Stored data:
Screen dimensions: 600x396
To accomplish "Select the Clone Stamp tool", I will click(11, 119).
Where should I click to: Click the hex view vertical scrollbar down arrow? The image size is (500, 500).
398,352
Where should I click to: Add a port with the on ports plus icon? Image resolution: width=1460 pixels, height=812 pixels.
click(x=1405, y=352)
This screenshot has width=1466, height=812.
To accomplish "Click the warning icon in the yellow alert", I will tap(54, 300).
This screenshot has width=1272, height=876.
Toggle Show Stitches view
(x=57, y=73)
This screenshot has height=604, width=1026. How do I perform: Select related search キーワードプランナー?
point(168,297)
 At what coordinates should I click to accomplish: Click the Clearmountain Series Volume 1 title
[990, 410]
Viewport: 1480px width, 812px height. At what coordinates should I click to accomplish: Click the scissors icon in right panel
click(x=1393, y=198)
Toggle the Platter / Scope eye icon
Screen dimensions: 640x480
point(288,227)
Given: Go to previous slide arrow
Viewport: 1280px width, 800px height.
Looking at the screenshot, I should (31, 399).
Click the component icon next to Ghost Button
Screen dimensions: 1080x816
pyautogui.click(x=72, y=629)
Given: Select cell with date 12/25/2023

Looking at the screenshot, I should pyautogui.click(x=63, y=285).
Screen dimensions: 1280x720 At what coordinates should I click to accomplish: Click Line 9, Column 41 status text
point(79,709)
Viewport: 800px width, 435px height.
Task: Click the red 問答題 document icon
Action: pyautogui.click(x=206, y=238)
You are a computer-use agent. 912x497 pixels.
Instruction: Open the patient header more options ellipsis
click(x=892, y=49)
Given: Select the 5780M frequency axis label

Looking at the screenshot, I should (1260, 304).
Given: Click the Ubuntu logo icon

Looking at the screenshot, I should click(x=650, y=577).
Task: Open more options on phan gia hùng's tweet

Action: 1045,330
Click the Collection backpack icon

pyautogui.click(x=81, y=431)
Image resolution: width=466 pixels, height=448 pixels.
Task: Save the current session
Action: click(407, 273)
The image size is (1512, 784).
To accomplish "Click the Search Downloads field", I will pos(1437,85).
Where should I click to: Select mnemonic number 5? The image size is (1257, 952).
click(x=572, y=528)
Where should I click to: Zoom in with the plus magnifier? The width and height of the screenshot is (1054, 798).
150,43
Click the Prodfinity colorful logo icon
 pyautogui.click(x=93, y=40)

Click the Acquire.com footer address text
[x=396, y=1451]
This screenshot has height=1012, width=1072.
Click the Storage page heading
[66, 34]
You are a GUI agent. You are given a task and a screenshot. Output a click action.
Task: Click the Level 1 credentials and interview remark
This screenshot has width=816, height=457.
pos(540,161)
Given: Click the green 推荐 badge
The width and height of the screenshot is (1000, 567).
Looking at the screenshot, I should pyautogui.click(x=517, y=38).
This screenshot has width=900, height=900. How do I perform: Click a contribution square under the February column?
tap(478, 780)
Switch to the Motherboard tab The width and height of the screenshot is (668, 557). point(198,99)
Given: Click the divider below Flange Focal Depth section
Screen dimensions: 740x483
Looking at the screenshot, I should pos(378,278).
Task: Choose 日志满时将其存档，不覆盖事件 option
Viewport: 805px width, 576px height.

WHAT NEEDS TO BE DONE: Reproduce the data verbatim, line for line.

COMPLETED EXERCISE:
Screen dimensions: 600x396
To accomplish "Select the Clone Stamp tool", I will click(11, 119).
Where should I click to: Click the hex view vertical scrollbar down arrow? The image size is (500, 500).
398,352
Where should I click to: Add a port with the on ports plus icon? Image resolution: width=1460 pixels, height=812 pixels.
click(x=1405, y=352)
This screenshot has width=1466, height=812.
To accomplish "Click the warning icon in the yellow alert", I will tap(54, 300).
This screenshot has width=1272, height=876.
Toggle Show Stitches view
(x=57, y=73)
This screenshot has height=604, width=1026. How do I perform: Select related search キーワードプランナー?
point(168,297)
 At what coordinates should I click to accomplish: Click the Clearmountain Series Volume 1 title
[990, 410]
Viewport: 1480px width, 812px height. At what coordinates should I click to accomplish: Click the scissors icon in right panel
click(x=1393, y=198)
Toggle the Platter / Scope eye icon
Screen dimensions: 640x480
point(288,227)
Given: Go to previous slide arrow
Viewport: 1280px width, 800px height.
Looking at the screenshot, I should (31, 399).
Click the component icon next to Ghost Button
Screen dimensions: 1080x816
pyautogui.click(x=72, y=629)
Given: Select cell with date 12/25/2023

Looking at the screenshot, I should pyautogui.click(x=63, y=285).
Screen dimensions: 1280x720 At what coordinates should I click to accomplish: Click Line 9, Column 41 status text
point(79,709)
Viewport: 800px width, 435px height.
Task: Click the red 問答題 document icon
Action: pyautogui.click(x=206, y=238)
You are a computer-use agent. 912x497 pixels.
Instruction: Open the patient header more options ellipsis
click(x=892, y=49)
Given: Select the 5780M frequency axis label

Looking at the screenshot, I should (1260, 304).
Given: Click the Ubuntu logo icon

Looking at the screenshot, I should click(x=650, y=577).
Task: Open more options on phan gia hùng's tweet

Action: 1045,330
Click the Collection backpack icon

pyautogui.click(x=81, y=431)
Image resolution: width=466 pixels, height=448 pixels.
Task: Save the current session
Action: click(407, 273)
The image size is (1512, 784).
To accomplish "Click the Search Downloads field", I will pos(1437,85).
Where should I click to: Select mnemonic number 5? The image size is (1257, 952).
click(x=572, y=528)
Where should I click to: Zoom in with the plus magnifier? The width and height of the screenshot is (1054, 798).
150,43
Click the Prodfinity colorful logo icon
 pyautogui.click(x=93, y=40)

Click the Acquire.com footer address text
[x=396, y=1451]
This screenshot has height=1012, width=1072.
Click the Storage page heading
[66, 34]
You are a GUI agent. You are given a task and a screenshot. Output a click action.
Task: Click the Level 1 credentials and interview remark
This screenshot has width=816, height=457.
pos(540,161)
Given: Click the green 推荐 badge
The width and height of the screenshot is (1000, 567).
Looking at the screenshot, I should pyautogui.click(x=517, y=38).
This screenshot has width=900, height=900. How do I perform: Click a contribution square under the February column?
tap(478, 780)
Switch to the Motherboard tab The width and height of the screenshot is (668, 557). point(198,99)
Given: Click the divider below Flange Focal Depth section
Screen dimensions: 740x483
Looking at the screenshot, I should pos(378,278).
Task: Choose 日志满时将其存档，不覆盖事件 option
Viewport: 805px width, 576px height.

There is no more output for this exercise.